WRAL WeatherCenter Blog

Billow Talk...

Posted January 23, 2006 10:13 a.m. EST

The title of this week's post was inspired by a very nice display of stratocumulus undulatus clouds that appeared in the skies outside my truck window on the way in to the station last Tuesday morning, the 17th of January. You might recall that was one of the days we were building into a very windy pattern, with a cold front and deep upper level trough approaching from the west, and there was concern about potentially severe thunderstorms Tuesday night into Wednesday morning. In the end, the atmosphere was sufficiently stable overall to inhibit thunder and prevent the strongest gusts that might have occurred. Just the same, the wind peaked with a gust of 46 mph at RDU, and Seymour Johnson AFB in Goldsboro reported a gust to 54 mph. There were some scattered instances of downed trees and power outages associated with the event, along with a pretty decent rainfall.

On the morning in question however, we were still in the stage in which moist air was flowing in from the south, with a rapid increase in winds with height, and a continued temperature inversion just a few thousand feet above the ground. Winds at the time were blowing from the south-southwest at the surface, veering a bit to the southwest at higher levels (veering is a term that describes a clockwise turning of wind direction - it can apply to a horizontal or vertical shear, as in this case, or a change of direction over time at a single point) and increasing sharply in velocity. The atmospheric sounding taken in Greensboro about 90 minutes prior to my drive in is shown below. Note that the lower atmosphere indicates a saturated layer (temperature and dew point profiles come together) and a temperature inversion (warming with height) not far off the surface. This sounding wouldn't apply perfectly in Raleigh 90 minutes later, where surface winds were more from the south-southeast, but gives a good idea of the general scenario for the morning.

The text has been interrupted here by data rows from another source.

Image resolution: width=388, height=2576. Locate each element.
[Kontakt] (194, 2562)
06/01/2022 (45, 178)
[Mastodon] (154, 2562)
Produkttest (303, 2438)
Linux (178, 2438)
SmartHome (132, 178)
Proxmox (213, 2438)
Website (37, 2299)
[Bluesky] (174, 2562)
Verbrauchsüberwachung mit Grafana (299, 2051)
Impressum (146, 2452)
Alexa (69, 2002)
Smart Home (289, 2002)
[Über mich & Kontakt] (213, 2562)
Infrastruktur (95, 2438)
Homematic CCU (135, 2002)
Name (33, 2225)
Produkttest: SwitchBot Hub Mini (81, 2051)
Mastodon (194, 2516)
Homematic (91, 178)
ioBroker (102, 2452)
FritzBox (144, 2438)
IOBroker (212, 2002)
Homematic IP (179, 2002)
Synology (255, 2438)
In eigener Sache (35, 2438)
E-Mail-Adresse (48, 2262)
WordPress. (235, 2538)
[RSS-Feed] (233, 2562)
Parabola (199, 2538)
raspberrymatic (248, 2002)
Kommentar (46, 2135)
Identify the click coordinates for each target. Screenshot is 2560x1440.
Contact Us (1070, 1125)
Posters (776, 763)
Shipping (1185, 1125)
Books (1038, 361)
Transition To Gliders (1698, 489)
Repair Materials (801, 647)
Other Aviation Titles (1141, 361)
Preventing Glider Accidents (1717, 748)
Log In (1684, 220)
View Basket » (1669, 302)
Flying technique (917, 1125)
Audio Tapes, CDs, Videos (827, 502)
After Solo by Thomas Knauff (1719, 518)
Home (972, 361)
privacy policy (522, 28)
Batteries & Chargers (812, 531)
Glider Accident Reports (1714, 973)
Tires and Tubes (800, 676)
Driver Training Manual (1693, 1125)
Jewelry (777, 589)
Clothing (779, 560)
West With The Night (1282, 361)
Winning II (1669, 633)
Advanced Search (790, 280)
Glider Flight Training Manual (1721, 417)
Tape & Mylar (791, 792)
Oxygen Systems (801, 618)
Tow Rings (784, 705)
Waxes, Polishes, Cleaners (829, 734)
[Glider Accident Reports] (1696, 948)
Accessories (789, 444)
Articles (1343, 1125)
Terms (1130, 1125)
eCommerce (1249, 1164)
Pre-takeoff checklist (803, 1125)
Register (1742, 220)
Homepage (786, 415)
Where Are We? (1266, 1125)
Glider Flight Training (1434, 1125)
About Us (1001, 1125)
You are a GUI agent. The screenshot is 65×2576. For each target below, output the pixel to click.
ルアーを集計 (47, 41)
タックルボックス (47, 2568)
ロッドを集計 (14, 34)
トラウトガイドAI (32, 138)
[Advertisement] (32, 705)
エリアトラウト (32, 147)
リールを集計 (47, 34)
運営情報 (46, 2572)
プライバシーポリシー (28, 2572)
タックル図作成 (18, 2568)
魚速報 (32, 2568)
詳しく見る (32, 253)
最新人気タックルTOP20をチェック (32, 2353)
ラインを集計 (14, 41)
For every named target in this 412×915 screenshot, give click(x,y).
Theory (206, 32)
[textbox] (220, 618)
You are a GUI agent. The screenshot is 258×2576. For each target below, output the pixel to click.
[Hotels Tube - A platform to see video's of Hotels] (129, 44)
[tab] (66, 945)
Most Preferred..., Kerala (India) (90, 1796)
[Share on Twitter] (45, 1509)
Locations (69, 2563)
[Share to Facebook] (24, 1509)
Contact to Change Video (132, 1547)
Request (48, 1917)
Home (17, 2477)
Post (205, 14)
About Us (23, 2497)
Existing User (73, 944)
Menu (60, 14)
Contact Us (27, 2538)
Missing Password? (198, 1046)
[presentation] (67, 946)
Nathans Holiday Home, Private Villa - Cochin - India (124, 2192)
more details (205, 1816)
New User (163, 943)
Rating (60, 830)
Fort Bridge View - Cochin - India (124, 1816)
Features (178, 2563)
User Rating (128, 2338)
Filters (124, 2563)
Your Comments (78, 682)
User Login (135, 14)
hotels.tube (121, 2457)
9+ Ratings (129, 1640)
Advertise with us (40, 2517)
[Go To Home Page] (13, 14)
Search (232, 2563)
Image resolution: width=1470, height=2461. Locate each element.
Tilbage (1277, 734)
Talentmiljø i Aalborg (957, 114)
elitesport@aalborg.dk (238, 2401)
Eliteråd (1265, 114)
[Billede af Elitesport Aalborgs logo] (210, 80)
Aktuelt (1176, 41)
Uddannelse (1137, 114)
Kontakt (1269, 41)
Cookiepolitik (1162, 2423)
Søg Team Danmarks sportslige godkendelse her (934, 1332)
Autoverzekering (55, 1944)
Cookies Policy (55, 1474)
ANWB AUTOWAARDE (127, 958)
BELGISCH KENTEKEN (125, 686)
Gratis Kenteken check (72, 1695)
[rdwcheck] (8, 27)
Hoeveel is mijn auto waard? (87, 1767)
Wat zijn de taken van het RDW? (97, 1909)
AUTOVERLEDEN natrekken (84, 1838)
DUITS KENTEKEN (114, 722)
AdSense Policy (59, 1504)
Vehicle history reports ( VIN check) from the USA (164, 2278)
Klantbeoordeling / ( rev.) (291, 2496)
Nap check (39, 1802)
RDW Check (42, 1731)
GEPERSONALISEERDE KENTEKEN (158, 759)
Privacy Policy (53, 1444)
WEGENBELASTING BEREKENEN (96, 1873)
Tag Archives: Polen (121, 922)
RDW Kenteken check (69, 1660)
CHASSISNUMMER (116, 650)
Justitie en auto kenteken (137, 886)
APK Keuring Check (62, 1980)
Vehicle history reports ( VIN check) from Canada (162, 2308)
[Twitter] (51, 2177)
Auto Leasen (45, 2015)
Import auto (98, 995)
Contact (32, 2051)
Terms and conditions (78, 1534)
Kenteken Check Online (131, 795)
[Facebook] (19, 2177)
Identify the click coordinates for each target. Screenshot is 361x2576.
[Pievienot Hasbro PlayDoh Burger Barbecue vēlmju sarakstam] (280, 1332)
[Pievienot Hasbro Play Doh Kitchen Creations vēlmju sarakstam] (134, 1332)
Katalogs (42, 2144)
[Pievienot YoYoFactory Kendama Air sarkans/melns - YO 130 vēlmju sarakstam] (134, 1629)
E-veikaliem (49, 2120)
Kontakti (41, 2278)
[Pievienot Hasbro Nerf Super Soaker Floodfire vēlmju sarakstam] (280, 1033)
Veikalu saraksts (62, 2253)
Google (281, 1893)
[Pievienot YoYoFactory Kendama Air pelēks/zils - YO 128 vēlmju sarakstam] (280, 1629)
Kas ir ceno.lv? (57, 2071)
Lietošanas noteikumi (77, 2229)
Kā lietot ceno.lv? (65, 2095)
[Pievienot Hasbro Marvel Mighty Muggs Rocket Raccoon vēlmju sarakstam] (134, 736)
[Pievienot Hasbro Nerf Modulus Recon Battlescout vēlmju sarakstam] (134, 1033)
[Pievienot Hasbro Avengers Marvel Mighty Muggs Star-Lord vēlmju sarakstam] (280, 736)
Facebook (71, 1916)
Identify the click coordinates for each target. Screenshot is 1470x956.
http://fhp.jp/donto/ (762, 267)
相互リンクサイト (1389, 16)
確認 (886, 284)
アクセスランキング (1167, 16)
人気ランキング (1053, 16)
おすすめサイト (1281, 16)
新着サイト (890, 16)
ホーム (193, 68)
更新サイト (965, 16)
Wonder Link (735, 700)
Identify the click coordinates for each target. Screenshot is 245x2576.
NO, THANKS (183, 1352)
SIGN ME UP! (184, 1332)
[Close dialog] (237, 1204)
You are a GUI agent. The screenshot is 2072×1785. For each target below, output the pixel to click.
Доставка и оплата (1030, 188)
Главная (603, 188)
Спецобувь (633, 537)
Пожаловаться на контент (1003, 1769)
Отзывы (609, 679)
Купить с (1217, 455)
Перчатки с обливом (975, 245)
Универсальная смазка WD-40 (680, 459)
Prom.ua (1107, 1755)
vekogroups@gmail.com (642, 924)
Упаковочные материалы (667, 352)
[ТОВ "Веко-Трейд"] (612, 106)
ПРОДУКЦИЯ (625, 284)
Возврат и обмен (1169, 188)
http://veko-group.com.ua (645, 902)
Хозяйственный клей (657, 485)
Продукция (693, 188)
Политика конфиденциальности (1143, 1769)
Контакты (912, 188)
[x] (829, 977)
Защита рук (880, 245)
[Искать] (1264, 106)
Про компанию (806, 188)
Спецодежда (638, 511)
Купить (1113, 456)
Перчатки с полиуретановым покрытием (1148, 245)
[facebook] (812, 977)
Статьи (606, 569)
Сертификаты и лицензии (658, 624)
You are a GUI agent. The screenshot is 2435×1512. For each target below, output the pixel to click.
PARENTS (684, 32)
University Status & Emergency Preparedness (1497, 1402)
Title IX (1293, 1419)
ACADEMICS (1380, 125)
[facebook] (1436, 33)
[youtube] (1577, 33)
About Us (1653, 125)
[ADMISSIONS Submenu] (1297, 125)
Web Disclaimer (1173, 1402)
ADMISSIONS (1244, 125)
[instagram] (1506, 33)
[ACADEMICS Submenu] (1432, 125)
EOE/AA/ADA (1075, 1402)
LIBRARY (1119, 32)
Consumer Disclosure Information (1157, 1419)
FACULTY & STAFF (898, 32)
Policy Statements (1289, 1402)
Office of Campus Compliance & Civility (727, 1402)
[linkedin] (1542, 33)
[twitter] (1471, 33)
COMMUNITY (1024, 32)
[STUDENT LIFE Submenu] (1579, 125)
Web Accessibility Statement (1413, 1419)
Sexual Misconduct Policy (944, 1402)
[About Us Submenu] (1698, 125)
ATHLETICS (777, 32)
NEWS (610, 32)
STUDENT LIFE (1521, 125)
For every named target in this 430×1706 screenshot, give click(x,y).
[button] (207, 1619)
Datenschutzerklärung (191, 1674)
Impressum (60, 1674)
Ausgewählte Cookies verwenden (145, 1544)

It doesn't always work out this way, and is usually rather transient when it does, but the situation that morning generated a very nice example of statocumulus billows. Billow clouds are arranged in well organized rows, usually near an inversion level, with the rows oriented more or less perpendicular to the wind direction. The best examples form when an internal shear-gravity wave develops and when the relative humidity at the level of the gravity wave is within a narrow range that allows for cloud to be formed over a fairly short vertical distance as air flows upward and cools, and to dissipate over the same distance as the air sinks and heats. You can think of these waves somewhat like waves on a lake being generated by faster moving air blowing across the surface of the more dense water. In this case, the temperature inversion leads to a notably denser sheet of air just below a less dense layer, and vertical wind shear provides for faster wind speeds just above the more dense layer of air.

When all these conditions are just right, the interface between the denser and less dense air ripples like the surface of a lake. If the air is too dry, these ripples are invisible, and if the air is too moist, the clouds may be so thick as to make the organization difficult to see. Last Tuesday, though, for a short time, just the right amount of moisture was present over a shallow layer. Unfortunately, at the point when the cloud display was at its very best, I was in traffic and could not stop. Also, I didn't have a high-quality camera with me. Just the same, I was able to pull into a strip mall 8 or 10 minutes later, and had a PDA with a camera function handy, and took the pictures below. The two that show the many parallel cloud rows off into the distance were shot toward the north northwest, with the other image shot toward the west, more or less along a couple of the rows. By the time I shot that one, the pattern was starting to break down and dissipate on its west flank, and you can see the rows giving way to a more disorganized sheet of stratocumulus clouds toward the horizon. The bases of these clouds were around 3500-4000 feet above the ground. (Well, after lots of effort, image manipulations, and so on, for no apparent reason the Blogger system accepted and displayed the sounding image above, but refuses to display the cloud photos - if I can figure out a reason and fix this later, I will - if anyone out there has run into problems wherein some images/photos post just fine, but others with apparently identical file types and properties will not, please let me know if you've run across a workaround - thanks...) UPDATE: I've now created a web page for posting photos that do not work properly through blogger. So, you should be able to see the images I described above HERE.

By the way, if you ever run across meteorological terminology like "shear-gravity wave," "billow clouds" or "undulatus," a good place to get a quick rundown on the meaning is the online AMS Glossary of Meteorology.